Records supplied:

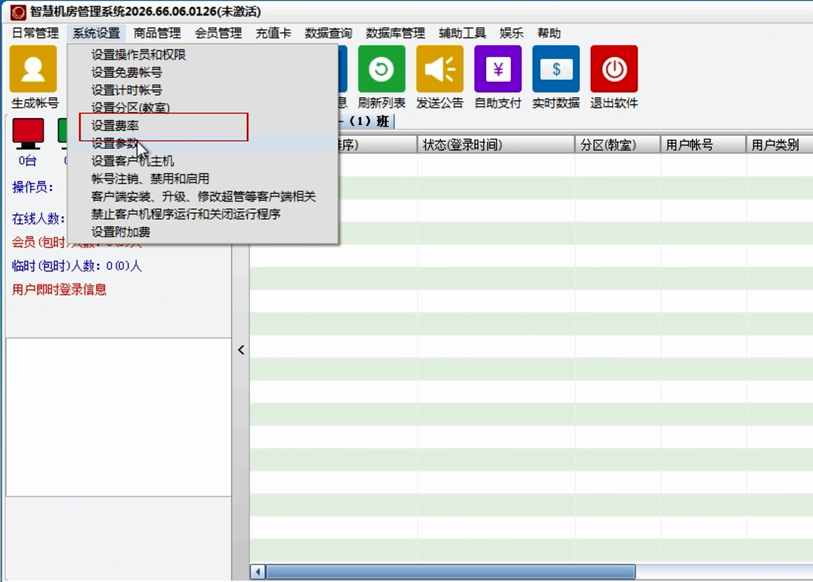813x582 pixels.
Task: Choose 帐号注销、禁用和启用 menu item
Action: click(x=150, y=179)
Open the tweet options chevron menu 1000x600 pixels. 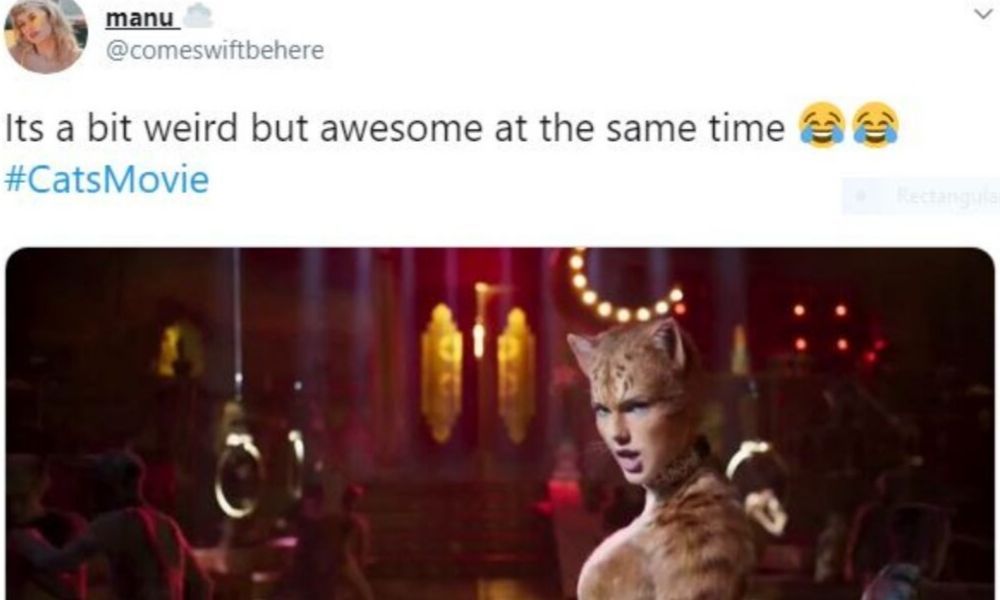point(983,14)
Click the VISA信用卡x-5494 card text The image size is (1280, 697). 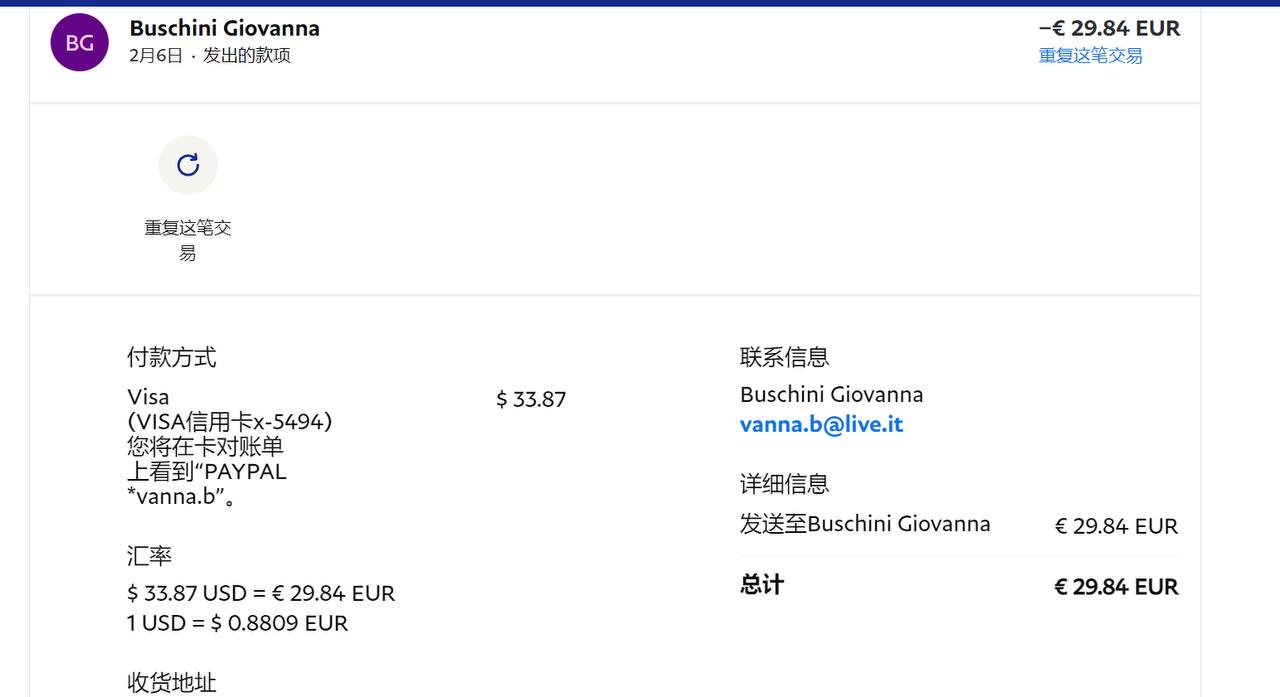(230, 422)
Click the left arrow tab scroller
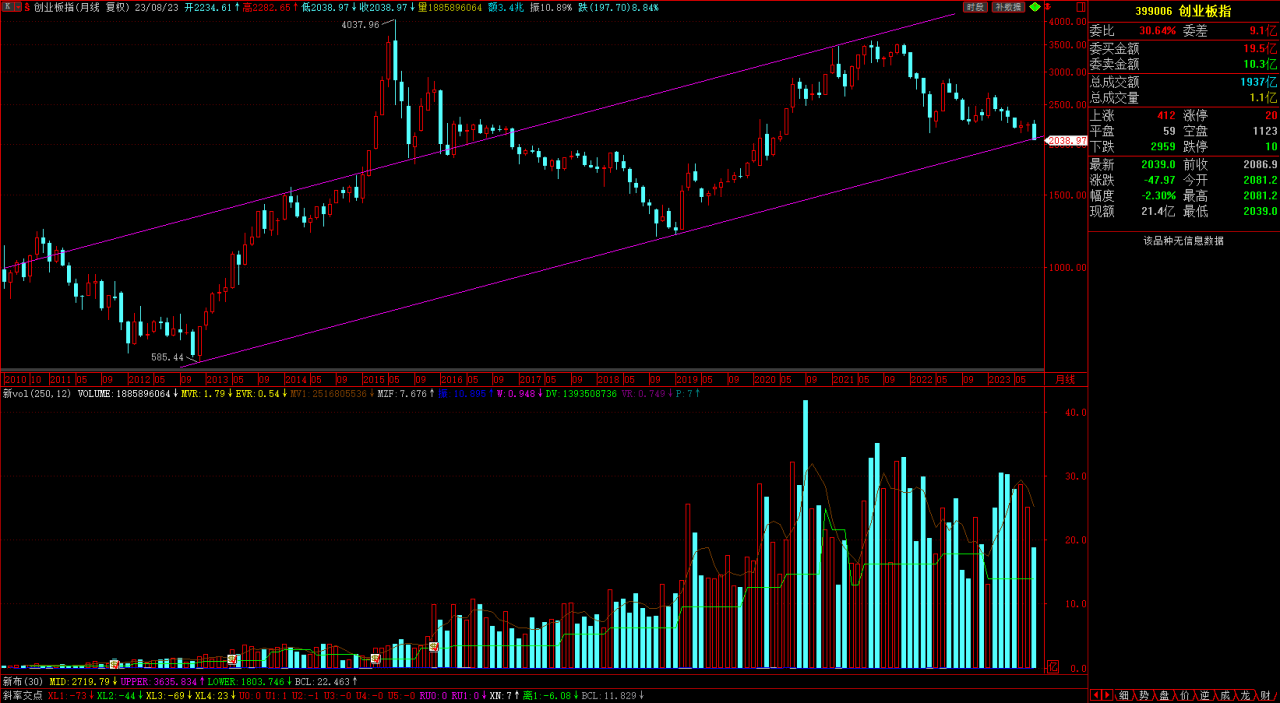The width and height of the screenshot is (1280, 703). (1095, 695)
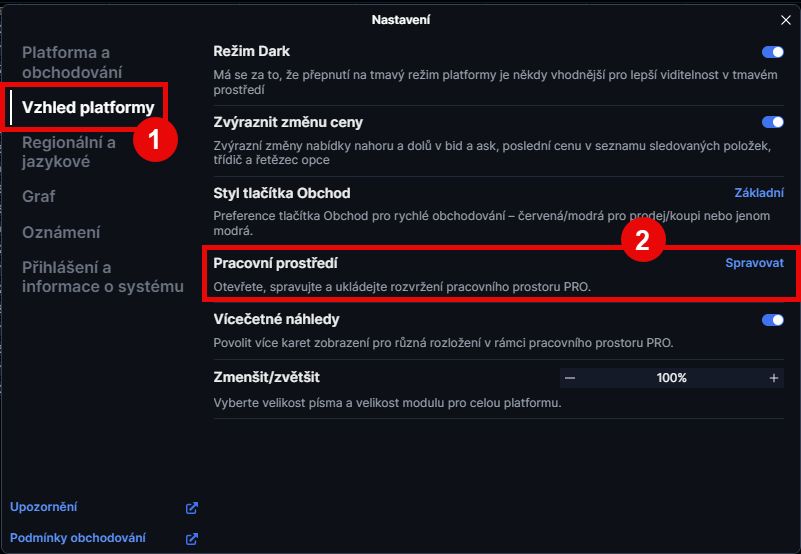The width and height of the screenshot is (801, 554).
Task: Change Styl tlačítka Obchod via Základní
Action: (759, 193)
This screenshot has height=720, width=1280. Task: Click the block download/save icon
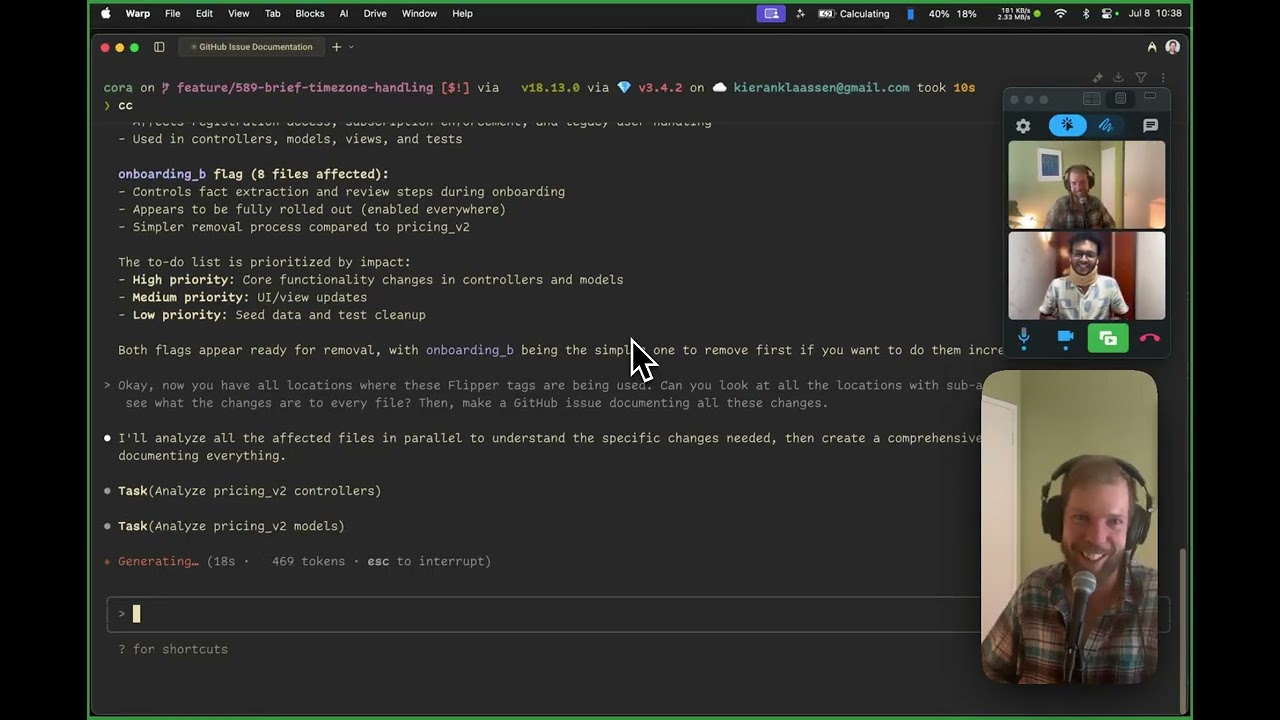tap(1119, 78)
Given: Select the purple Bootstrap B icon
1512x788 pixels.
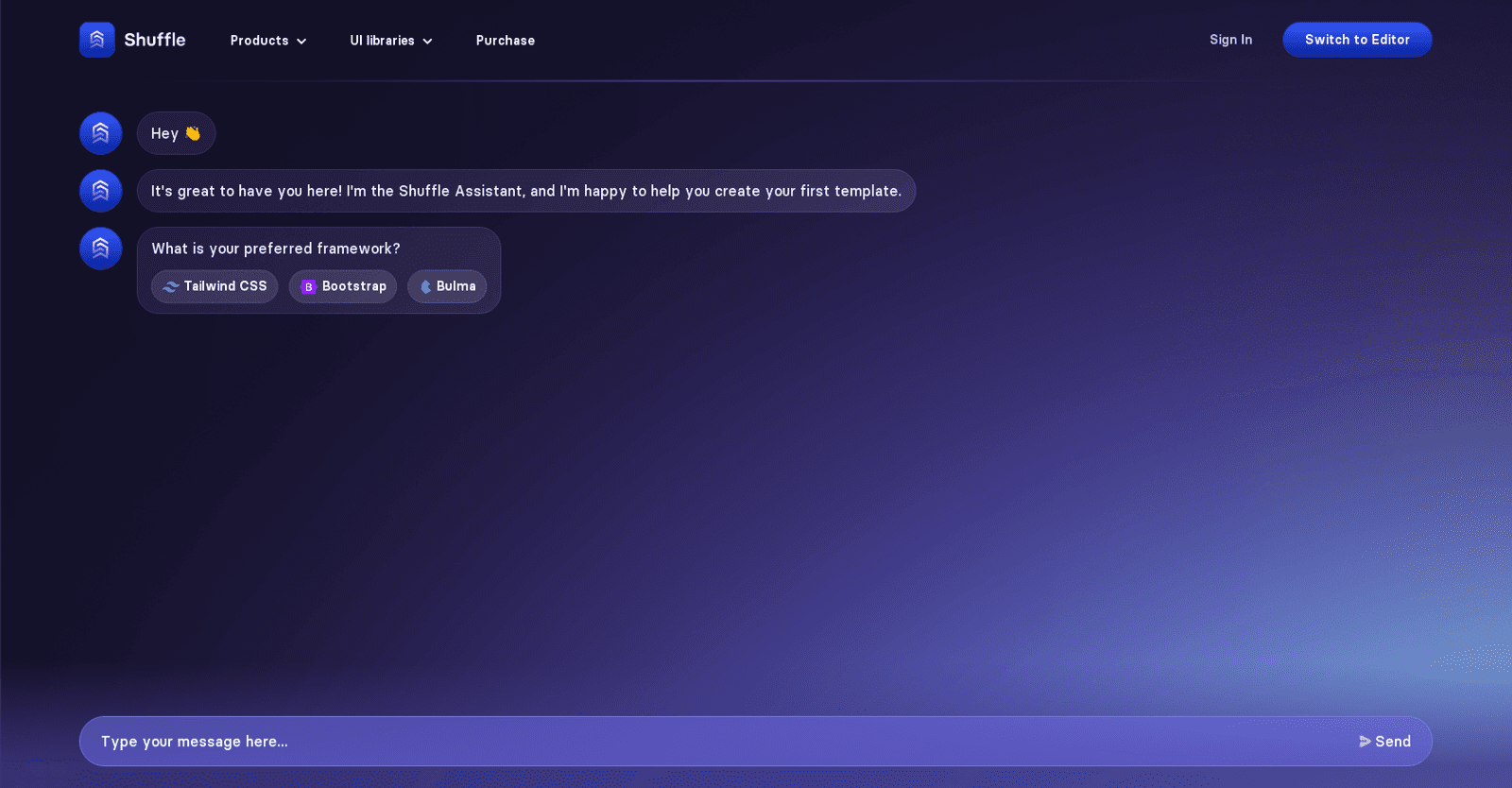Looking at the screenshot, I should pos(308,287).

Exercise brief: Reproduce exactly the line containing "Click the left arrow tab scroller" and every line after it in the material above, up to and including the last. Exclude all pictures.

Answer:
Click the left arrow tab scroller
The width and height of the screenshot is (1280, 703). (1095, 695)
The width and height of the screenshot is (801, 554).
Task: Change Styl tlačítka Obchod via Základní
Action: (759, 193)
This screenshot has height=720, width=1280. Task: Click the block download/save icon
tap(1119, 78)
Given: Select the purple Bootstrap B icon
1512x788 pixels.
Looking at the screenshot, I should pos(308,287).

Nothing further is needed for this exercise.